== EXERCISE INSTRUCTIONS ==
Please resume the St Davids text, picking up right after its final sentence.

== PROVIDED TEXT ==
St Davids or St David's[2][3] (Welsh: Tyddewi, [tiː ˈðɛwi], lit. "David's house”) is a city[4] and a community (named St Davids and the Cathedral Close)[5] with a cathedral in Pembrokeshire, Wales, lying on the River Alun. It is the resting place of Saint David, Wales's patron saint, and named after him. St Davids is the United Kingdom's smallest city in population (just over 1,600 in 2011[1]) and urban area (the smallest city by local authority boundary area being the City of London). St Davids was given city status in the 12th century. This does not derive automatically from criteria, but in England and Wales it was traditionally given to cathedral towns under practices laid down in the early 1540s, when Henry VIII founded dioceses. City status was withdrawn in 1886, but restored in 1994 at the request of Queen Elizabeth II. St Davids is also known archaically by the name Meneva or Menevia (Welsh: Mynyw).

Map of St. Davids in Pembrokeshire, Wales, demonstrating the size of the settlement, compared to its wider city boundary. Also indicated are isolated hamlets and offshore islands.
  Community/city boundaries
  Main settlement area
St Davids depicted on a 1610 map of Wales
St Davids City Hall
The Flag of Saint David (Baner Dewi Sant)
Afon Alun in St Davids


Tradition states that David was born to Saint Non at what is now St Non's, just to the south of the city, in about AD 500. It is said that he was baptised at Porthclais, now the city's port, and was brought up by his mother at Llanon. St David may also have been educated at Ty Gwyn, Whitesands, by St Paulinus.

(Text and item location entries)
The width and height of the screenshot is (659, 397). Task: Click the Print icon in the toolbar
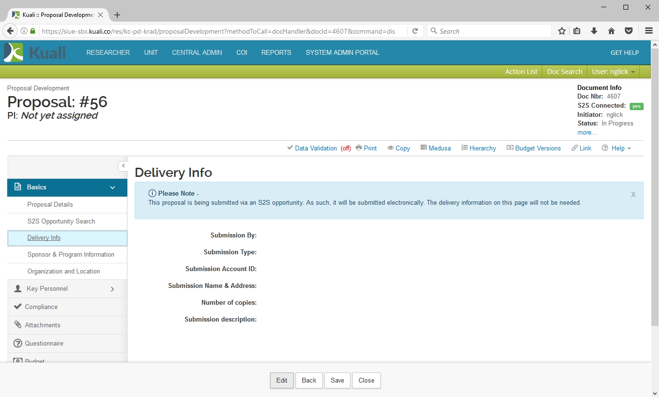(x=359, y=148)
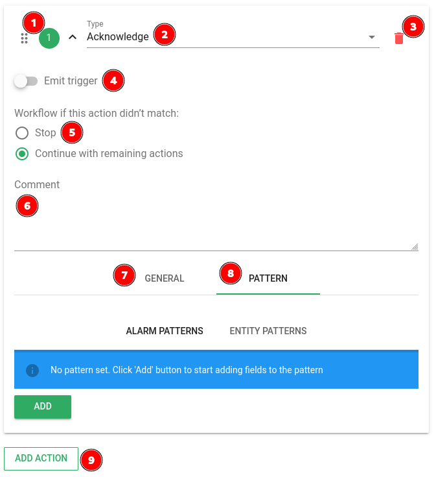436x477 pixels.
Task: Grab the drag handle dots icon
Action: click(x=24, y=38)
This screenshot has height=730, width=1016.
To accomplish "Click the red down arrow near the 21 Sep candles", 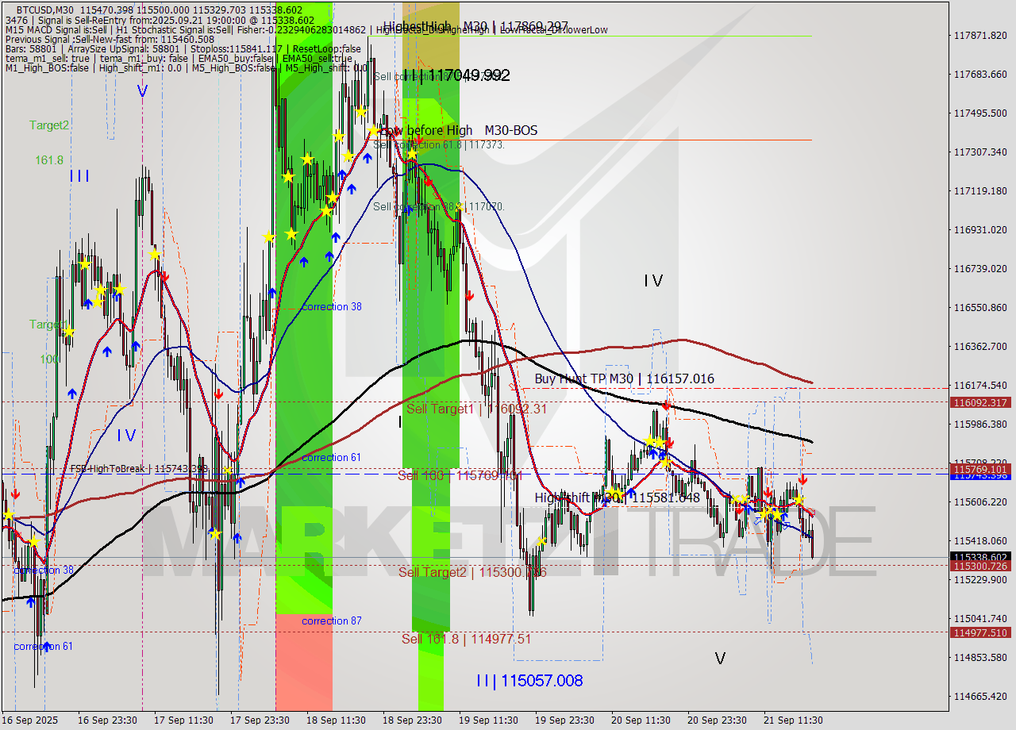I will click(803, 479).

== IN RESPONSE ==
The area was known to the Romans as Meneva or Menevia and later in the Welsh language as Mynyw. In the 6th century, David founded a monastery and church at Glyn Rhosyn (Rose Vale) on the banks of the River Alun. The monastic brotherhood that David founded was very strict — besides praying and celebrating masses, they cultivated the land and carried out many crafts, including beekeeping, in order to feed themselves and the many pilgrims and travellers who needed lodgings. They also fed and clothed the poor and needy.[6]

The settlement that grew up around the monastery was called Tyddewi meaning "David's house". In 519 the archbishopric of Caerleon in the county of Monmouth was transferred to Mynyw, which was renamed "St Davids" in honour of the archbishop and saint by whom the transfer was accomplished.[7] The original cathedral built on the site was often plundered by the Vikings and was finally burnt and destroyed in 1087. The present cathedral was built by the Normans and contained many relics, including the remains of St David. It was visited by many pilgrims, many of whom were nobles and kings, including William the Conqueror in 1077, Henry II in 1171, and Edward I and Queen Eleanor in 1284.[7] Pope Calixtus II decreed that two pilgrimages to St Davids were equivalent to one to Rome ("Roma semel quantum dat bis Menevia tantum"). This allowed a vast income to be raised from visiting pilgrims in the Middle Ages.[8] Pilgrimages later fell out of favour due to practices such as the selling of indulgences, and the income from them faded away. By the 19th century, the city of St Davids was isolated and neglected, as described in the Penny Cyclopaedia:[7]

At present its appearance is that of a poor village, the houses, excepting those of the clergy, being in a ruinous state. The locality is lonely, and the neighbouring district wild and unimproved; but it is still an interesting place as the seat of a large episcopal see, with a fine cathedral and the remains of other magnificent religious edifices.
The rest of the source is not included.